My hon. Friend is right that, through not only IAPT but other programmes that consider health care more holistically—particularly the family nurse programme, which is aimed at vulnerable teenage mums—upstream intervention supporting those vulnerable groups helps to keep couples together and helps reduce rates of domestic violence. The programmes also support a stronger bond between mum and baby, so the child does better at school and mum and dad are supported to get back into education, training and work. So it is a win-win situation for the economy, and it helps vulnerable younger parents to have a better start in their own lives and provides a better start in life for their children. That is not exclusive to family nurses; we are also considering how the approach may be developed with IAPT, so that we can have a more joined-up approach both to children’s health generally and to families.

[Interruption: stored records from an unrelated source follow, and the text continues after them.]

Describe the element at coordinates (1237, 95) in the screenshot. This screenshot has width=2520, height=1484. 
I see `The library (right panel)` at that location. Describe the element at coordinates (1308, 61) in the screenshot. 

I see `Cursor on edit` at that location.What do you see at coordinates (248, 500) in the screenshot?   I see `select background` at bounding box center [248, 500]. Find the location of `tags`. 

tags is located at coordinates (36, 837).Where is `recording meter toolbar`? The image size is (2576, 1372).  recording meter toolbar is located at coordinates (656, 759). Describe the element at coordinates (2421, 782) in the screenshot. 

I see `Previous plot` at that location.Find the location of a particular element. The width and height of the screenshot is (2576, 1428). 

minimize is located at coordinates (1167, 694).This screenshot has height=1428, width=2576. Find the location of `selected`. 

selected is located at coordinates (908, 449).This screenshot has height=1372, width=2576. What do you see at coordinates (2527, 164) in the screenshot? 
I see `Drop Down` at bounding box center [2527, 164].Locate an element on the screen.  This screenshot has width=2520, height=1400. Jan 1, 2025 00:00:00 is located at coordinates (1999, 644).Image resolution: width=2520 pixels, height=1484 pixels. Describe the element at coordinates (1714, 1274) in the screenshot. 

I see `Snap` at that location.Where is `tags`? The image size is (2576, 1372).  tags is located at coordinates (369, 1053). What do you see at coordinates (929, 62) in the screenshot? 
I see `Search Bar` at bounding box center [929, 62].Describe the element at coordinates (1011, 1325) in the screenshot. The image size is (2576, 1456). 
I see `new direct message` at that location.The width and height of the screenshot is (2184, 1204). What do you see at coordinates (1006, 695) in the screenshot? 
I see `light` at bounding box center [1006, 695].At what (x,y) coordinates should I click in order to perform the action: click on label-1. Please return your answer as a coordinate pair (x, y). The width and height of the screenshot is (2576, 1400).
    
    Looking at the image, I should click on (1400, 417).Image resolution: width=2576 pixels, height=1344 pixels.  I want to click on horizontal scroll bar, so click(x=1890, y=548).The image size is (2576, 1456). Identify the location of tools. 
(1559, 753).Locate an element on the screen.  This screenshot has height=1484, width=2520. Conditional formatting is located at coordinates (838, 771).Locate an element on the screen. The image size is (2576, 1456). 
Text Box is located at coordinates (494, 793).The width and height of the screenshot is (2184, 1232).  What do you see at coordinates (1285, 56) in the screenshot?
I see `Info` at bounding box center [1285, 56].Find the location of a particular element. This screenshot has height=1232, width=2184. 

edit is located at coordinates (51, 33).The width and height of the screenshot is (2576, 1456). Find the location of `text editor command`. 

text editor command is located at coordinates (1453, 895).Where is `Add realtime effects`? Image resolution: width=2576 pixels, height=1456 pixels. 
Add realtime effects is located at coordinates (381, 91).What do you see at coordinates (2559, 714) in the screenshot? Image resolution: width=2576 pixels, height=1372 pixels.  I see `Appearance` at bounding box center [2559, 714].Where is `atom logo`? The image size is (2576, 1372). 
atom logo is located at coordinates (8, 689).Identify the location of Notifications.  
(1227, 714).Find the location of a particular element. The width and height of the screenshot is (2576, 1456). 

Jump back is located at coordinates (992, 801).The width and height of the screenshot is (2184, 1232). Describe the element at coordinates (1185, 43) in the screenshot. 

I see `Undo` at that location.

Earlier this year, I launched a system-wide pledge across education, local authorities, the voluntary sector and the NHS to do everything we can to give each and every child the best start in life. Part of the pledge is to do exactly what my hon. Friend outlines, which is to focus on getting early and upstream interventions right to support children in having the best start in life. We are also seeing the benefits of supporting families and reducing rates of domestic violence. I hope that is reassuring, and we will continue to develop and press those policies.
Briefly, our children’s IAPT programme is no less ambitious in its aim to transform services. In 2011, we announced funding for children and young people’s IAPT of £8 million a year for four years, and in 2012, we agreed significant additional investment of up to £22 million over the next three years, which is a total of £54 million up to 2015. That additional funding will be used to extend the range of evidence-based therapies to include systematic family therapies and interpersonal psychotherapy, to extend the range, reach and number of collaborators within the project and to develop interactive e-learning programmes to extend the skills and knowledge of professionals such as teachers, social workers and counsellors. Again, there is a multi-agency approach to improving the support and care available to children, because this is not just about the NHS, but about local authorities and education working together to get it right for young people. Behind those facts and figures are the people whose lives and services have been transformed by IAPT.
To conclude, it might be worth outlining a recent conversation that I had with a GP. When talking about IAPTs in West Sussex, he said, “I hear from GP colleagues that this is the single most positive change to their medical practice in the last 20 years, and I echo this. Our local service reaches out to the community, and it is always looking at ways to improve. It is continually developing new evidence-based interventions for people with anxiety and depression, delivered one-on-one and in groups in a flexible way that means patients have real choice. They have filled a huge gap in need and are a force for good.” That is absolutely right, and it is why we will continue to develop parity between mental and physical health and continue to expand the IAPT programme.